Blood glucose is measured every 5-10 minute and glucose 20% is administrated based on these blood glucose measurements to keep a normal blood glucose level of 5-5.5 mmol/L. After approximately 2 hours, a steady state is achieved where the infusion of insulin and glucose balance one another. At this point glucose infusion rate (GIR) is measured and determines the glucose disposal rate (GDR). From the GDR the true physiological IS can be determined.

Data from CGM-devices and insulin administration 14 days prior to visit 1a will be analyzed in statistical models to predict IS, both direct measures (GDR) and assessed by the surrogate marker.

Statistics The methods applied to measure early markers of long-term diabetic complications both regarding arterial stiffness and the nerve system are all continuous parameters and no definitive cut offs between normal and early changes in children and adolescent are known. Therefore, sample size calculation for this study is not possible.
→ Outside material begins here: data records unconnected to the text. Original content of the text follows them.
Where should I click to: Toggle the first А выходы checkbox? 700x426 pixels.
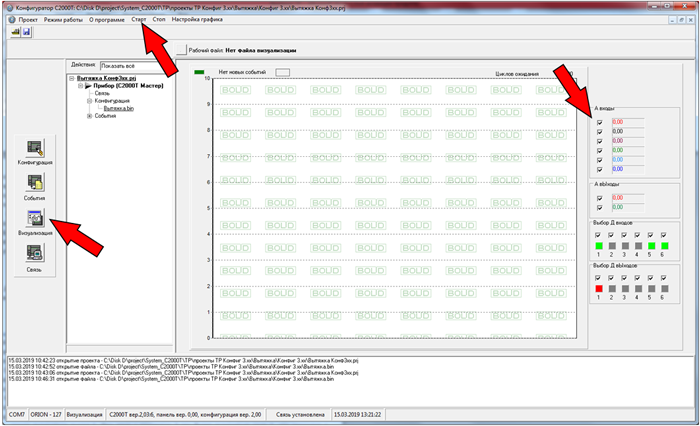click(600, 198)
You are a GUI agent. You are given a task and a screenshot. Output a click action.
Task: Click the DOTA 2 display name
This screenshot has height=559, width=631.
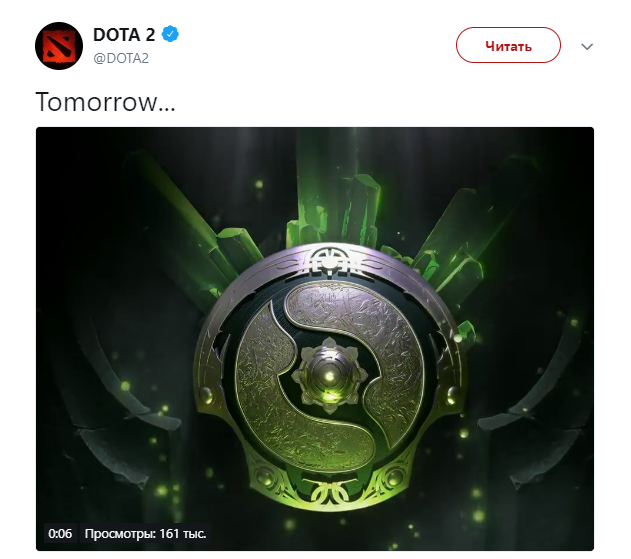(124, 35)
As described earlier, the SEARCH-study (7, 22) included some of the same outcome for evaluating cardiovascular-, nephrotic- and nerve system complications and showed statistically significant results with a number of 289 adolescents with T1D. The study plan to include 400 children and adolescent with T1D.

For descriptive data we will report frequency, mean (standard deviation) or median (interquartile range), as appropriate. Comparisons between relevant groups will be done for means with t-tests and medians with Mann-Whitney U-tests.

Linear regression models will be applied to assess the cross-sectional associations. Univariate and multivariable models will be used; adjustment will include risk factors and confounders based on prior evidence. In all analyses, model assumptions will be ascertained.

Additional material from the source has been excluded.